The new factor VIII product is part of a surge of research and drug development for hemophilia.
The FDA has approved a new factor VIII product with a much longer half-life than other factor VIII products. Results from a phase 3 trial recently reported in the New England Journal of Medicine showed that weekly intravenous infusions of the new product reduced bleeding and improved scores on questionnaires that measure quality of life and pain. For patients, the new factor VIII product might mean getting factor VIII infusions weekly instead of two or three times a week.
Sanofi, a French pharmaceutical company, and Sobi, a Swedish company that specializes in developing treatments for rare diseases, issued press releases on Feb. 23 announcing the FDA approval of the product, which is being marketed in the U.S. under the brand name Altuviiio.
The Sanofi press release says the generic name is now antihemophilic factor (recombinant), Fc-VWF-XTEN fusion protein-ehtl, but the New England Journal of Medicine study and others refer to it as efanesoctocog alfa.
Jeff Schaffnit, head of U.S. rare blood disorder franchise at Sanofi US, said in an email on Feb. 24 that the company will price Altuviiio in the U.S. "at parity" to the annual cost of treating a prophylaxis patient on Eloctate (antihemophilic factor (recombinant), Fc fusion protein), another Sanofi factor VIII product.
The company declined to put a dollar figure on the annual price, saying that it was weight-based dosing regimen, so costs per course of treatment will vary by patient.
Maryland’s Prescription Drug Affordability Board issued a report late last year that listed Eloctate among the 10 most expensive drugs for the state’s Medicaid program on a per patient basis in 2020. The 3000 unit version cost $951,166 per patient per year and the 2,000 unit version, $815,112.
In the email, Schaffnit cited a figure of 6 out of 10 hemophilia A patients being open to, or likely to, switch treatments within the next two years.
“We believe that the data supporting Altuviiio as a truly differentiating treatment option for hemophilia A patients by delivering high sustained factor activity levels in the normal to near-normal range (over 40%) for most of the week," he said in the email.
Leonard Valentino, president and CEO of the National Hemophilia Foundation, heralded the new factor VIII as possibly lifechanging for some people with hemophilia A. "With its use, patients will have near-normal factor VIII for the majority of the week. Because of this, it is likely to improve the health and wellbeing and quality of life for many individuals and their families whose schedules revolve around multiple necessary infusions," Valentino said in an email.
Hemophilia is characterized by increased tendency to bleed due to inherited deficiencies in clotting factors. About three-quarters of cases are the hemophilia A variety, which is caused by a deficiency factor VIII. Most of the remaining cases are hemophilia, which is caused by deficiency factor IX. Hemophilia is an X-linked disease, so it mainly affects males. There’s uncertainty about the prevalence, but by some counts, there are 1.2 million people in world with hemophilia and between 30,000 and 33,000 in the United States.

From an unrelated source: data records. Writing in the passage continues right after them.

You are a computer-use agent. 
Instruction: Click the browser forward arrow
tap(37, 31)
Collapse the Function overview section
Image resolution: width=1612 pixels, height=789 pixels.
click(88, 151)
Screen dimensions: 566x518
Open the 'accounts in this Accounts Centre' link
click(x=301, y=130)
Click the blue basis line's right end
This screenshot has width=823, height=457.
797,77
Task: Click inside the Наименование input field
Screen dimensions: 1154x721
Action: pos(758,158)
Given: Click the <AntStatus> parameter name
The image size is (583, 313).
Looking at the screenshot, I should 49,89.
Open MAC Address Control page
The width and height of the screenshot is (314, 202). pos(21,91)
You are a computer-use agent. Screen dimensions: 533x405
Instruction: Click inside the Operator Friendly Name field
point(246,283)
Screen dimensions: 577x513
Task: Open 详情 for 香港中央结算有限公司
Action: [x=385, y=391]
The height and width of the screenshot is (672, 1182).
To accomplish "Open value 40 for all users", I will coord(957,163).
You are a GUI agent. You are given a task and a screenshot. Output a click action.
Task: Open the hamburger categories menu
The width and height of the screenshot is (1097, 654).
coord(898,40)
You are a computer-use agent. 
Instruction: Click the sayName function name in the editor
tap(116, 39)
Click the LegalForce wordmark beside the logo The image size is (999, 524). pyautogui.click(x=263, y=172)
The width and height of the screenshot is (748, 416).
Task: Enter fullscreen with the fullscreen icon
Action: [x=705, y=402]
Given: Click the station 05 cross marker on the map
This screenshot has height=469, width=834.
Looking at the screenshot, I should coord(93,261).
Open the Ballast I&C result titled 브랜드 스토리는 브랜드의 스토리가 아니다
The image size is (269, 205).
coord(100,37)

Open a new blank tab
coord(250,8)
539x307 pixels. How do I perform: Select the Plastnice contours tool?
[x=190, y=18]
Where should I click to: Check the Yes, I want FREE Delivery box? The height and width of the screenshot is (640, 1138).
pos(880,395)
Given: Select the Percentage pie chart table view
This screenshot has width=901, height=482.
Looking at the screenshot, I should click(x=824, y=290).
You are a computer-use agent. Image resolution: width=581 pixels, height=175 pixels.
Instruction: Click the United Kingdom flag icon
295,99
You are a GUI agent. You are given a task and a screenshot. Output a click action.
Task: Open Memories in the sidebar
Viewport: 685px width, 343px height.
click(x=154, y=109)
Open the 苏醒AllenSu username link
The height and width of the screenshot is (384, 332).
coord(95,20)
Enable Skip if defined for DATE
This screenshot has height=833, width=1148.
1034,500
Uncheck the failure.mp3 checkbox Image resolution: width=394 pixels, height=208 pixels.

Although hemophilia is rare, it has attracted a flurry of research and drug development recently, resulting in new, FDA-approved treatments, such as Altuviiio and Hemgenix (etranacogene dezaparvovec), a gene therapy treatment for hemophilia B that was approved in November 2022. CSL Behring, a biotech company headquartered in suburban Philadelphia, has priced Hemgenix, a one-time treatment, at $3.5 million, which makes it the most expensive drug in the world.
“Another Victory for Patients with Hemophilia,” was the headline on the editorial accompanying the Altuviiio study results reported in the New England Journal of Medicine.
The rush of research and drug development is partly a reflection of the fierce competition among drug manufacturer for a share of the market for hemophiia drugs. Although the number of patients is relatiely small, the market is valuable because the drugs have high prices and treatment lasts a lifetime. A study published in JAMA Network Open in 2021 found that total Medicaid spending on hemophilia drugs had tripled from 2005 to 2019, going from $521 million to $1.57 billion.
“Sanofi and partner Sobi are coming back to the hemophilia A market with a vengeance after Roche’s Hemlibra ate up sales of their aging Eloctate,” was the first sentence of FiercePharma’s article on Feb. 23 on the FDA’s approval of Altuviiio.
The Sanofi and Sobi press releases said the FDA’s approval was based on the results of the XTEND-1 trial — which the companies — that were published in the New England Journal of Medicine. The trial included 159 patients with severe hemophilia A, 133 of whom received Altuviiio on a weekly basis for a year and 26 who received it “on-demand” for 26 weeks and then on weekly basis for the next 26 weeks.
The primary endpoint was the mean annualized bleeding rate among the patients who received the weekly treatments for year. The results showed that a mean bleeding rate was .71 and that 65% of the patients treated weekly had no bleeding episodes.
The most side effect was headache, which affected 32 of the 159 patients, or 20%.
This story was updated on Friday, Feb. 24.